Volunteers from the community and across Lay Lake, along with the Lakeshore Foundation, team up to help Ray host clinics.

“Most of the people on the lake know about me and what I do. They offer to help and are always welcome here,” he says. “It’s all about neighbors lending a hand here, whether giving boat rides or helping with events.”

Adaptive Aquatics has taught skiers with a broad range of disabilities, including individuals with spinal cord injuries, cerebral palsy, spina bifida, muscular dystrophy, multiple sclerosis, post-polio syndrome, kernicterus, acquired brain injuries, amputations, special needs and visual impairments.

“It doesn’t matter how severe the disability, you can still ski,” says Ray as he recalls stories of life-changing moments he has witnessed on the lake.

One of those stories is of Darshan Patel, a 10th-grade student in Birmingham. Due to hydrocephalus, a condition of increased fluid on the brain, Darshan is nonverbal and uses a wheelchair.
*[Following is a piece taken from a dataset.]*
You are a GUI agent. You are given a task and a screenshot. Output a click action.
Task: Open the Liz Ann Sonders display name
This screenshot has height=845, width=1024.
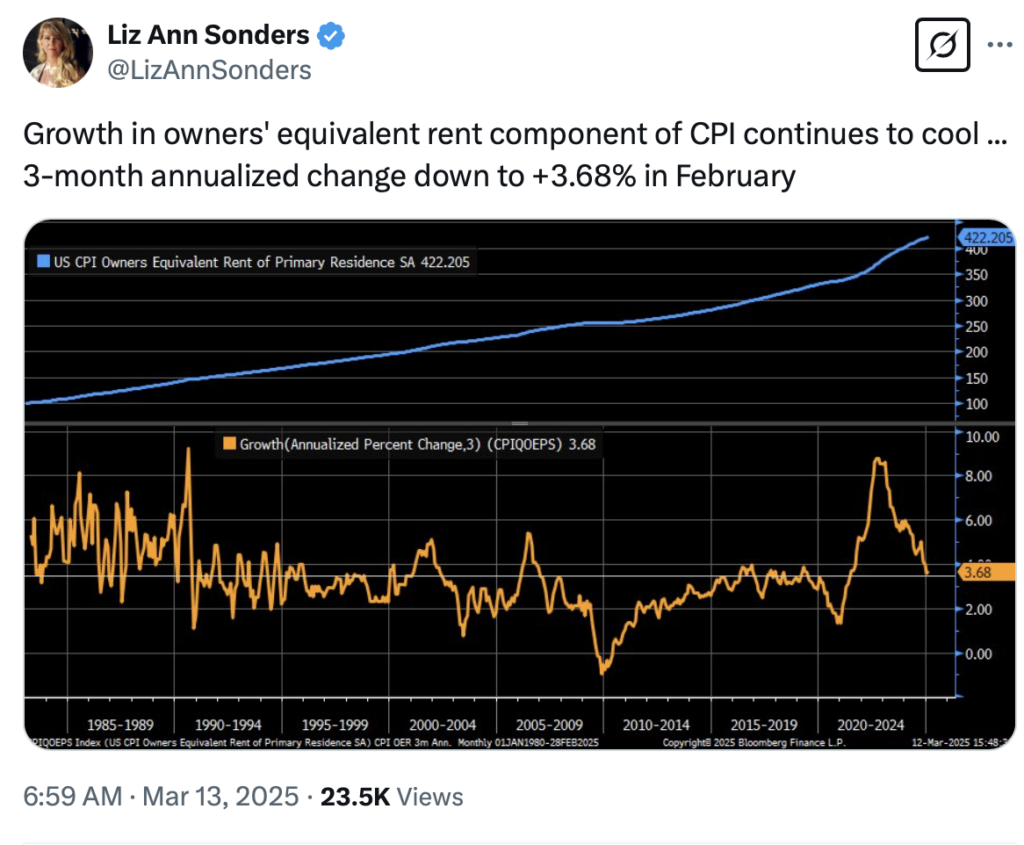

“Many people encouraged us to get Darshan involved with Joe’s program,” explains Darshan’s mother, Nalini. “I asked every doctor he had, and every single one told us to go and have a good time. I knew I couldn’t say no.”

The family traveled to Lay Lake and as Darshan skied for the first time, Nalini recalls never seeing her son smile bigger than in that moment.

“It was the greatest experience of our lives hands down. We were crying tears of joy from the boat as we watched him,” Nalini recalls. “To see him do something we never thought he would do was an amazing experience.”

Darshan, whose vocabulary is up to 70 words, couldn’t stop repeating, “More, more, more,” from his skis.

He has been skiing with Ray for four years. Like many families, the Patels are grateful for Ray. “He does this because he loves it, and he really has a passion for this,” Nalini says.

Through the Lakeshore Foundation and Wounded Warrior Project, veterans also enjoy the water sports offered by Ray and his team. Sometimes, they bring their families, traveling from across the country.

During the Operation Down Home camp this summer, Sgt. Randy McMillan of Birmingham and his family swam, skied and tubed together.

“It’s great for my family to experience this; they can’t wait to get back,” says McMillan, who lost both of his legs to an infection from a foot injury. McMillan has served in both the National Guard and the Army.

Ray also trains competitive skiers for national and global competitions. One of Ray’s students, James McLemore of Montgomery, won the Disabled Water Ski National Championship for slalom in 2012.

McLemore, who was diagnosed with retinitis pigmentosa, lost his eyesight as a teenager. His mother, Laura McLemore, says Adaptive Aquatics has been a healing experience.

“Being on a beautiful lake, experiencing the sun and wind is restorative to all of us. But at that particular time, the restoration I felt, and I believe James experienced as well, during our first trip to Adaptive Aquatics was like medicine,” she says. “I had a renewed sense of hope, well being and inclusiveness. Our circle widened, James met people with their own stories, and they had a bond that has helped us all remember that beauty, fun, laughter and yes, joy, continues even in the midst of illness and loss.”

Like the athletes he has trained, adaptive water skiing has opened more doors for Ray than he imagined. Ray holds seven world records and 11 world championship titles in waterskiing, having traveled to Australia, Belgium, France and Italy for competitions.

“It wasn’t until I was disabled that I found I was a natural-born athlete. It sparked a flame in me,” says Ray who has run three Boston marathons and holds titles in wheelchair basketball, tennis and roadrunning.”

The humble athlete reiterates that’s not his program’s focus and wants to motivate others through his successes. “My message is never ever let go of your dreams, you never know what you can accomplish.” Ray says.